(Dataset records)
________________________________________
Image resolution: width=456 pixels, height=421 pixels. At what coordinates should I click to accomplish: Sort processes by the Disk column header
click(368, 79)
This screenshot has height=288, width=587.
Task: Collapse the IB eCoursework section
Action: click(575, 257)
________________________________________
ASSIGNED TASK = Word for word, restate all of the records.

FINISHED EXERCISE =
Image resolution: width=456 pixels, height=421 pixels. At what coordinates should I click to accomplish: Sort processes by the Disk column header
click(368, 79)
This screenshot has height=288, width=587.
Task: Collapse the IB eCoursework section
Action: click(575, 257)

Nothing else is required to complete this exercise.